Another alternative to process natural language is the syntactic and semantic analysis of the sentences [8]. Syntactic analysis starts with the breakdown of the sentences into their syntactic constituents, identifying their dependencies and relationships. After syntactic analysis, the meaning of the identified syntagmas is analyzed. There are different ways to perform semantic analysis, for example by using statistical methods [17]. We have decided to apply semantic rules to have a means to check the structure of the parsed phrases and detect missing pieces of data or ill-formed structures that are not interpretable in a meal record system. To do that, we have defined a rule system based on logical predicates. As discussed before, these combined processes make it possible to interpret more complex phrases with a greater accuracy than using keyword spotting.

3. Our Approach to Nutritional Computational Semantics

In this section we present the basic concepts on which the research is based, as well as the operation of the mechanism proposed for semantic analysis in the nutritional coaching domain.
In this paper we propose a new natural language interaction method for nutritional coaches that allows describing the meals ingested with dynamic description in order to improve the meals record system used in currently nutrition coaches software. The process of recording meals through instructions in natural language requires being able to identify all possible structures when describing what foods have been eaten. Users describe food eaten in different ways by interacting orally or writing sentences such as: “I have had two toasts and a glass of milk for breakfast”, “I have eaten two pieces of pepperoni pizza”, “For lunch I had rice with chicken and two fried eggs”.

Data lines:
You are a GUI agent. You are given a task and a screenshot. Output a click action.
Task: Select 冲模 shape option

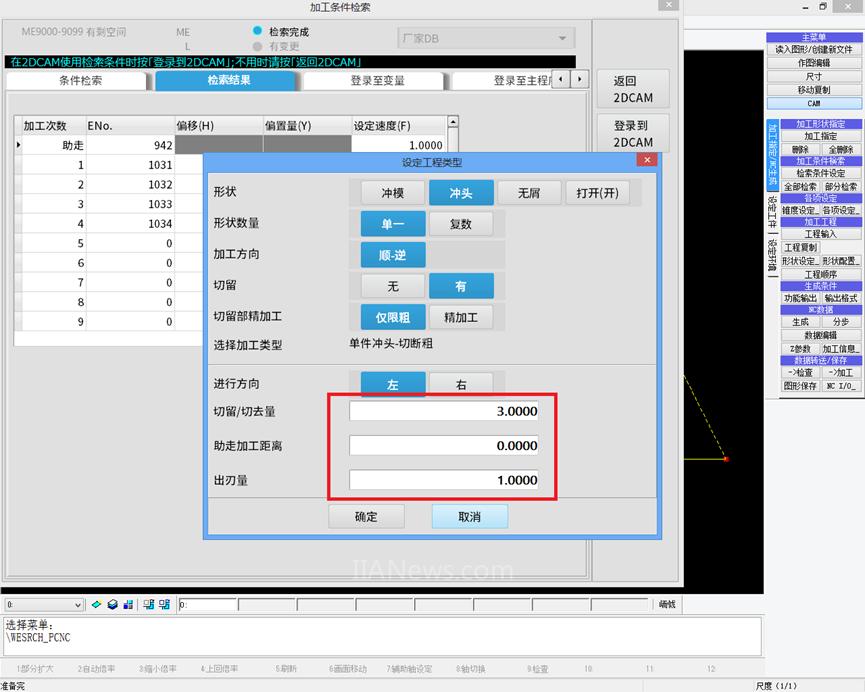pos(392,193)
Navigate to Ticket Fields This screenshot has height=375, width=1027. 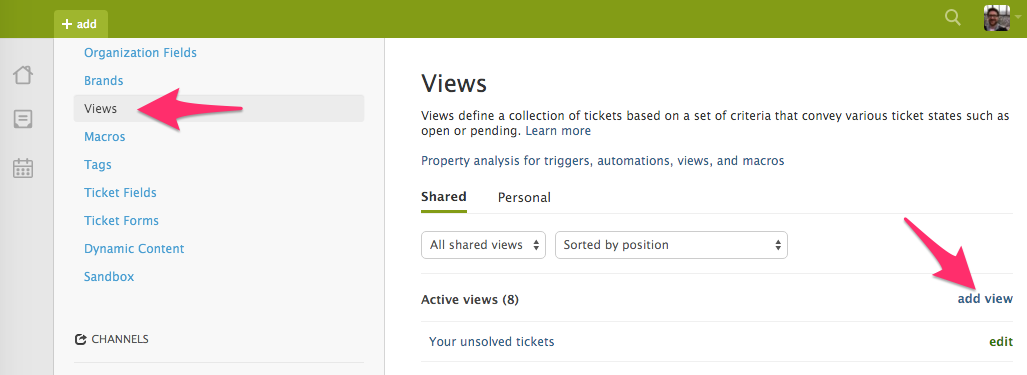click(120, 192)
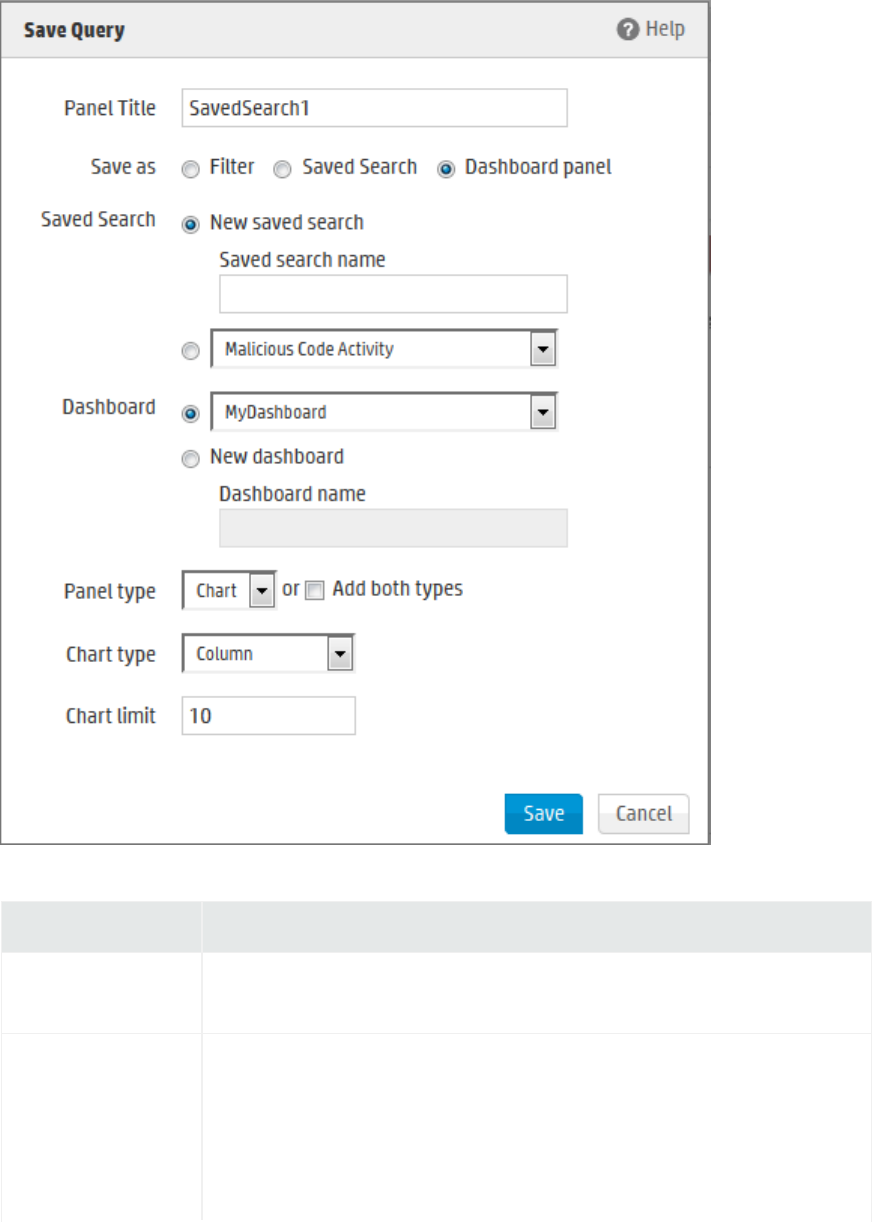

Set problem: Write out the text on natural-language meal recording verbatim, from "In this section" up to and including "nutritional coaching domain.".

Result of the task:
In this section we present the basic concepts on which the research is based, as well as the operation of the mechanism proposed for semantic analysis in the nutritional coaching domain.